For most people, to think about their credit and attempting to improve it usually is not a good time. But credit is so essential that when in need, let’s say when it is time to buy a house or a car people will wish that they had given it some thinking. Ultimately, having a good credit score can save you thousands of dollars. A credit report tells the story of the financial history, from the number of open and closed credit cards a person has to how they have repaid the debts. Additionally, the information in a credit report comprises a three-digit number that helps lenders decide whether to approve a loan or credit card or not. That is called a credit score.
So, here are some questions to ask yourself about credit.
What can I do to start building credit if I do not have any credit history?
A good first step is to get a secured credit card. You are virtually guaranteed approval for a card like this since it uses a cash security deposit as the basis for your credit limit. This is how it operates when there is approval for a card. You will be required to put down a security deposit, usually around $300 to $500. That deposit will then become the credit limit. Secured credit cards report to the credit bureaus, which means that you will still be able to build credit without endangering. You should also refrain from getting too deep into debt. After proving you are responsible with a secured credit card, many issuers will transfer it to an unsecured card, and extend the credit limit, which may take a year.
How does closing a card affect my credit?

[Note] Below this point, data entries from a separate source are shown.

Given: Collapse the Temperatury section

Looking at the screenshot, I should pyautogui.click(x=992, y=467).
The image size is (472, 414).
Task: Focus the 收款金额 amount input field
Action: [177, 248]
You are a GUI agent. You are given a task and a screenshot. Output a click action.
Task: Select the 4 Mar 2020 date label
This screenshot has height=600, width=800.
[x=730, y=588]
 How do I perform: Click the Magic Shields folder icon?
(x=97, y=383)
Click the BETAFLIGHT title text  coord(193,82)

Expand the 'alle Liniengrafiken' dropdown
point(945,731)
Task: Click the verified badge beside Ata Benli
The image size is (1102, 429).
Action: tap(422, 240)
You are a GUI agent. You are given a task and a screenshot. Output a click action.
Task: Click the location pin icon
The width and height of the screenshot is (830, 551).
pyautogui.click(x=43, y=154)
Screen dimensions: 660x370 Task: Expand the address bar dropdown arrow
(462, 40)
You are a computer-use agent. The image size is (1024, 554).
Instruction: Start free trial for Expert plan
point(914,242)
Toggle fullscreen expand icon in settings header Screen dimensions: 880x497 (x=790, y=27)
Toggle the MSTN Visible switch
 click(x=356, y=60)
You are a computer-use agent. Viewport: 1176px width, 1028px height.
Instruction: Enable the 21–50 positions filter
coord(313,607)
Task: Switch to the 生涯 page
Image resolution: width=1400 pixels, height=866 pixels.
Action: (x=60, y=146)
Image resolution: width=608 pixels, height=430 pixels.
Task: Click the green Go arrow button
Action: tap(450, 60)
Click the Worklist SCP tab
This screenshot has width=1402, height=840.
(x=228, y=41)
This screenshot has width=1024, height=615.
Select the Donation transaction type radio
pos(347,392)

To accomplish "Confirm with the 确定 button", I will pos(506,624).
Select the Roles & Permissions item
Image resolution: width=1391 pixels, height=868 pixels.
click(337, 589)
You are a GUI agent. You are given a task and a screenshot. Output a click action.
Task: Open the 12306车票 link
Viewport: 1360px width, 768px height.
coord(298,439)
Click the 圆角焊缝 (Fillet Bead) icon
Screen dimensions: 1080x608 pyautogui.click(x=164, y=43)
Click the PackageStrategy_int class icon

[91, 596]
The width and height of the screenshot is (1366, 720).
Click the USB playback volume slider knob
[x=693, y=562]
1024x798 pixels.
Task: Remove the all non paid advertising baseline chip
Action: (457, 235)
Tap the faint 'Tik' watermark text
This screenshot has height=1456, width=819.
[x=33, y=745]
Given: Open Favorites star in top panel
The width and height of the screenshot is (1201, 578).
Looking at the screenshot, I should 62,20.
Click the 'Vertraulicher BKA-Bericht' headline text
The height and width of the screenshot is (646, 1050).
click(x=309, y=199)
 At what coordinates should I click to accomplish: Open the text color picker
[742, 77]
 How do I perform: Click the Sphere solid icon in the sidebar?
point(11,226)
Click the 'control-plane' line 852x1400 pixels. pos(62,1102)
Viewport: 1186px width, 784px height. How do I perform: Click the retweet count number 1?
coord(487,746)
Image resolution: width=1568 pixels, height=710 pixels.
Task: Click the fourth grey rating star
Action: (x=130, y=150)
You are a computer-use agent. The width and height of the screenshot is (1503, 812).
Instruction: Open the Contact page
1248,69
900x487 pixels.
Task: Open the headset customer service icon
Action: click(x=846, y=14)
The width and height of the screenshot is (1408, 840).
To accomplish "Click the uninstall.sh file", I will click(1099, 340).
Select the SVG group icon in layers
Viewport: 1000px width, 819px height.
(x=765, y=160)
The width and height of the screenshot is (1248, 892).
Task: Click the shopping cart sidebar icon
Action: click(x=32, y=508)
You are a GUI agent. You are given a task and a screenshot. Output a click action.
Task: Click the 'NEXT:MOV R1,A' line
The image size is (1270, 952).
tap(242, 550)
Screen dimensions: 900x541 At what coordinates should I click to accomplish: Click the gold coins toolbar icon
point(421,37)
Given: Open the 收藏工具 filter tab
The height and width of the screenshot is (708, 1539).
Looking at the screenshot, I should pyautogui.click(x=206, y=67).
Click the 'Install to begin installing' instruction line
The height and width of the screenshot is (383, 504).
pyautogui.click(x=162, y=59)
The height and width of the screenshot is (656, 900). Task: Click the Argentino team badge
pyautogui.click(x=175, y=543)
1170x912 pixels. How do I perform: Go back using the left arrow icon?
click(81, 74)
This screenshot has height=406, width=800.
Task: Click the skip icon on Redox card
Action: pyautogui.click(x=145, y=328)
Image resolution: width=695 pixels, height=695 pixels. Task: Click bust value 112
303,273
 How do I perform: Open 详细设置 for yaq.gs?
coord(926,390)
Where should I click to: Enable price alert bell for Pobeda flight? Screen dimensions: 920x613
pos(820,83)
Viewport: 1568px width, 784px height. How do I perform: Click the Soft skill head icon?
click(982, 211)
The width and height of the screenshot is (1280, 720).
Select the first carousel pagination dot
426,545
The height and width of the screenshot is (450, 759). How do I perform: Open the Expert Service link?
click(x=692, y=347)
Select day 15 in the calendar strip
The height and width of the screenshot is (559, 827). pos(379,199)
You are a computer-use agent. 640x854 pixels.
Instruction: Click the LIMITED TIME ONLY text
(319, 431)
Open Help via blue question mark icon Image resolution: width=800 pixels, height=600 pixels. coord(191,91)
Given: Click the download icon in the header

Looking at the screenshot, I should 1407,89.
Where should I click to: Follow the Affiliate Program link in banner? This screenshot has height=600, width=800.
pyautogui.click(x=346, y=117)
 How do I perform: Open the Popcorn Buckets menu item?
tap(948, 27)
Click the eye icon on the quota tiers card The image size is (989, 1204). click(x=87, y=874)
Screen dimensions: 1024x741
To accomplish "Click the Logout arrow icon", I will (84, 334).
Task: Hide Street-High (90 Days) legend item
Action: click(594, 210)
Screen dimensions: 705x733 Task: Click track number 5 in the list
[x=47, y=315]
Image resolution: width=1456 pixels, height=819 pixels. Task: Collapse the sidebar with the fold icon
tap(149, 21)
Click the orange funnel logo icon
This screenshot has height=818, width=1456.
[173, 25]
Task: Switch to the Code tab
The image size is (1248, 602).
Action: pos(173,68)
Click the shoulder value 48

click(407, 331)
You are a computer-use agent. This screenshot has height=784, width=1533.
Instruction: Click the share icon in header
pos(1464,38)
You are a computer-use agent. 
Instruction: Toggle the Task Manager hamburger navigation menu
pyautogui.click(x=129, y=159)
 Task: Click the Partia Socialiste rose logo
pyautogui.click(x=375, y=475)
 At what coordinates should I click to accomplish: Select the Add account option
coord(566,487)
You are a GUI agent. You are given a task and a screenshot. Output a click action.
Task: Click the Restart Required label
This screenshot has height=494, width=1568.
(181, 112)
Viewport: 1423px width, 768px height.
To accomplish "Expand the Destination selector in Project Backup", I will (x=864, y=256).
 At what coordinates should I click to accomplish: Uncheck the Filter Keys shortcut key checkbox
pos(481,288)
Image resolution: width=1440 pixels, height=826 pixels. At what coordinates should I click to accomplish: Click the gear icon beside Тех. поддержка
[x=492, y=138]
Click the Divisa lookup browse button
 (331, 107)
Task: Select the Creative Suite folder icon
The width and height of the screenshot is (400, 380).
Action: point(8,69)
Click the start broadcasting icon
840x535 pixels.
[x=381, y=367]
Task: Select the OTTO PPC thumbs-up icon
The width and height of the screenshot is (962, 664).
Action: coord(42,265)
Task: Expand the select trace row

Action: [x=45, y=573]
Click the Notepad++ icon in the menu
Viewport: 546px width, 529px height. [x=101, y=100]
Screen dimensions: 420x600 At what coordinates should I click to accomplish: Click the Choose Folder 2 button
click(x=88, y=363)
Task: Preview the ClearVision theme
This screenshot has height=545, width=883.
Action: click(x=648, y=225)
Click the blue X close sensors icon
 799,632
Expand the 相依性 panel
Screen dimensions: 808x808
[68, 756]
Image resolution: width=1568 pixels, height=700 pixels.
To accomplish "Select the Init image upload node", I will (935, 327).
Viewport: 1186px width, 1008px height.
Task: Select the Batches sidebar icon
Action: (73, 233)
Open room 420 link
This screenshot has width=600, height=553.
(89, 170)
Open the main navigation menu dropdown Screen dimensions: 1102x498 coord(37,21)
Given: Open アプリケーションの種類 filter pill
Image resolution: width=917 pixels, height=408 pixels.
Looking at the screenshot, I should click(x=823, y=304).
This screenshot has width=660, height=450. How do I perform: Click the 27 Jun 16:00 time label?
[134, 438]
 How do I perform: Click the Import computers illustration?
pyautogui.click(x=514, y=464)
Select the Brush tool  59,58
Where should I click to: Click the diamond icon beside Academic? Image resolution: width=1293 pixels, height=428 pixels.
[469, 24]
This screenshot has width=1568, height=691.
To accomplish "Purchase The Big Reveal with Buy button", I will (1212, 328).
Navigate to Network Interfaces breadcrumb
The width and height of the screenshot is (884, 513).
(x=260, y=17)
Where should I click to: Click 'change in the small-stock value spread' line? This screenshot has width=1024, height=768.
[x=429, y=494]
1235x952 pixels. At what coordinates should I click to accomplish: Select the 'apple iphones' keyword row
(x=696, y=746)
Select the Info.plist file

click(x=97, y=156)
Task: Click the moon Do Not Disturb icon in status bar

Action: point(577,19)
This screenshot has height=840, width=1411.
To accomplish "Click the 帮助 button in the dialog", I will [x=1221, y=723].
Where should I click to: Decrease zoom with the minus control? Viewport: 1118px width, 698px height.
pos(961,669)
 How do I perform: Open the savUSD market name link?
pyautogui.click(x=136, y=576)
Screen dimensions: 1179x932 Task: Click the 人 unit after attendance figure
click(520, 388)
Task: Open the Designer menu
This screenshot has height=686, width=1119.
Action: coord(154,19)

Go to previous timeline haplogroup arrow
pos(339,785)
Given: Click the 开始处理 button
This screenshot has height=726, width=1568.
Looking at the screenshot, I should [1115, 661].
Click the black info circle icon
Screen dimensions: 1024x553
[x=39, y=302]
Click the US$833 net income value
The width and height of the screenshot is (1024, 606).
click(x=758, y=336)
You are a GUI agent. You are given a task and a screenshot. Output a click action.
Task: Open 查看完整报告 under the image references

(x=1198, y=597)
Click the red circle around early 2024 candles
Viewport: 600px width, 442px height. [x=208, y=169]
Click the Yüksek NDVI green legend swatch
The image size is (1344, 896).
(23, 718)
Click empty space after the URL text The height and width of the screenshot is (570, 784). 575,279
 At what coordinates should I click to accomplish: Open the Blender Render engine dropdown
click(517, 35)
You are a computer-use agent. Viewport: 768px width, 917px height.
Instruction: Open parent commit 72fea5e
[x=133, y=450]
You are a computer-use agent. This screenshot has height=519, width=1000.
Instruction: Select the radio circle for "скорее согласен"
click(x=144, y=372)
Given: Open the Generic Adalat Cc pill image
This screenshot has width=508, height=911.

If you only have one credit card, it is likely a poor move: Closing that card could mean there will not be a good mix of credit, which lenders like to see. Also, closing it will exhaust your available credit, which is not good by it being unutilized, accessible credit helps the score. But if you have many credit cards, closing one might not bad decision. It all depends on how high the limit is on the card, and something called the credit card utilization rate is the percent of available credit you are using.
If your available credit is $10,000, and you are using $8,000 of it, it could suggest that you depend heavily on credit because you are deficient in cash. It is best to have a credit utilization rate below 30 percent. As a general rule, the higher the credit utilization rate, the further it might hurt your score to close a card. Your other cards may have reached the limit or are close to it. Then closing a card with a high limit could hurt your credit score. This is because it could improve the credit utilization rate.
Can having too many cards hurt my credit?
It is not the number of credit cards that you have, but how you use them. You could have many credit cards and still have good credit or you could just have one or two and maintain a good credit score. Just always recall that the more credit cards you have, the more risk you take on of missing a payment. Your credit will gain as long as you keep up with your monthly payment. But you still need to be watchful not to charge items that you cannot settle each month. It is an easy road to credit card debt.
You are not advancing credit if you never had a credit card or take out a loan. That also includes not paying for anything in your life using a debit card or checking account, or cash. Although there are still ways to have a credit score if you were a permitted user on someone else’s card. Likewise, if you do not have access to banking services, building credit can be difficult. Luckily, there are some methods to build credit even without having a card or taking out a home loan. Savings circles are a way that few low-income and immigrant communities save. Some institutions have started reporting these to credit-reporting bureaus, permitting people to build credit via these formerly informal arrangements.